Abbiamo preso una scelta irrazionale (abbandonare la produzione di beni concreti) a favore di beni inconcreti (finanza), creando denaro dal nulla e basandolo sul nulla. Qui è giusto tornare a principio e correggere non “abbiamo”: “hanno”, la classe dirigente espressione della classe sociale dominante.
Oggi, i paesi che hanno conservato un modello interventista o semi-pianificato sono paesi più stabili, possono reggere al meglio gli urti. Quello che tv, giornali, professori universitari e esperti dicono viene continuamente smentito: la Russia sarebbe dovuta crollare per le sanzioni e non è crollata – la Cina avrebbe avuto una crisi del debito, poi una crisi immobiliare: mai pervenute.
Si tratta, comunque, di economia capitaliste come detto e quindi soggette a crisi cicliche. Tuttavia, credo sia giusto a questo punto rivalutare la definizione di “fase di transizione” al socialismo, queste economie stanno prendendo la scelta più saggia per il tenore di vita dei propri abitanti e non di una classe internazionale parassita che si sposta su aerei scontati.
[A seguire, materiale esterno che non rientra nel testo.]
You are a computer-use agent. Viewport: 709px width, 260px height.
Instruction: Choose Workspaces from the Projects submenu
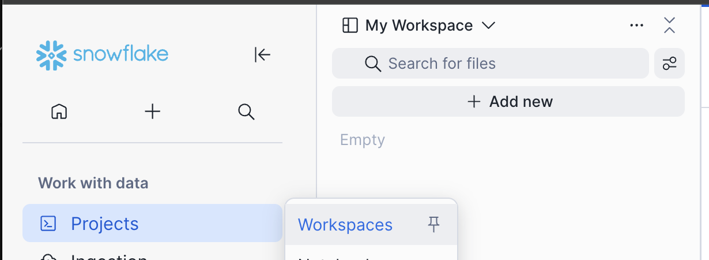345,225
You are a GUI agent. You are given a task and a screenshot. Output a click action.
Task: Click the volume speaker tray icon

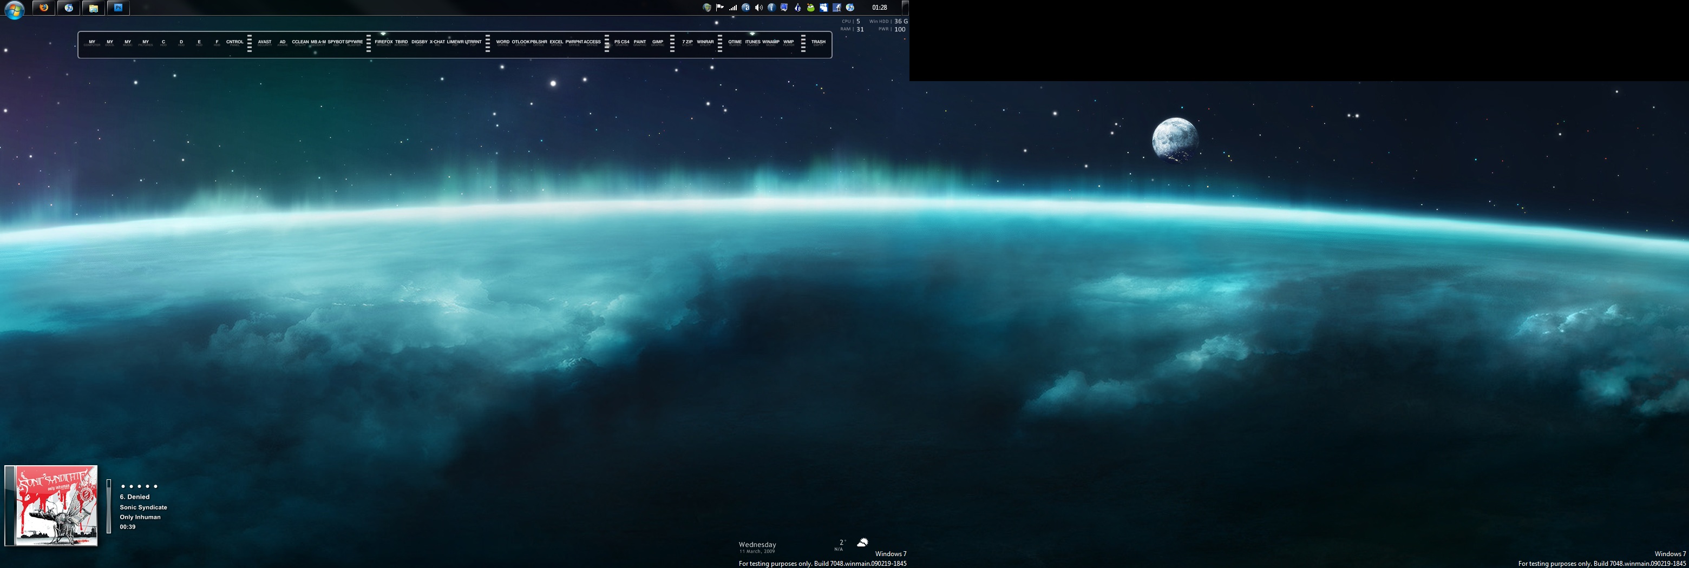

Questi stati intervengono, pianificano, gestiscono, tassano, spostano soldi.
Sto dicendo che Putin è comunista? No, sto dicendo che la fase storica in cui la Russia si trova, che esula da Putin, è una fase di transizione e che se i BRICS (che più, chi meno) resteranno orientati in questa direzione svolteranno al socialismo (come previsto da Marx per i paesi a capitalismo avanzato).
Perchè è utile fare questi discorsi?
Per conservare quella che Grasmci chiamava ‘egemonia’ e che consiste nel ribaltare i discorsi della classe capitalista. Vi farà un esempio.
Sono un ecologista e sono rimasto molto stupito che in questi giorni si parlasse di non fare la doccia.
Per carità, sacrosanto discorso, però mi domando, perché diciamo al pensionato di non fare la doccia con 40 gradi e non diciamo a chi può pagarsi due viaggi intercontinentali all’anno di non andare in Belize per venti giorni? Che la sua voglia di vedere la barriera corallina non vale il futuro dei miei figli e la sopravvivenza di quella barriera corallina?
Il perchè è facile: il viaggio in Belize per molti è un miraggio, il settore turistico e aereo si regge su questo consumo massiccio di risorse (inquinando e distruggendo di tutto) e tramite i social diffondiamo i valori della classe egemone (sprecare risorse è bello, inquinare per venire qui ne vale la pena).
Ecco per smascherare la falsa coscienza liberale dietro a questo principio del “fate tutti come cazzo vi pare“, è necessario continuare a dire che i nostri governanti, giornalisti, professori universitari, non hanno il verbo rivelato in bocca, ma sono espressione storica di una classe sociale dominante che si sta arrampicando sugli specchi per sopravvivere alla crisi.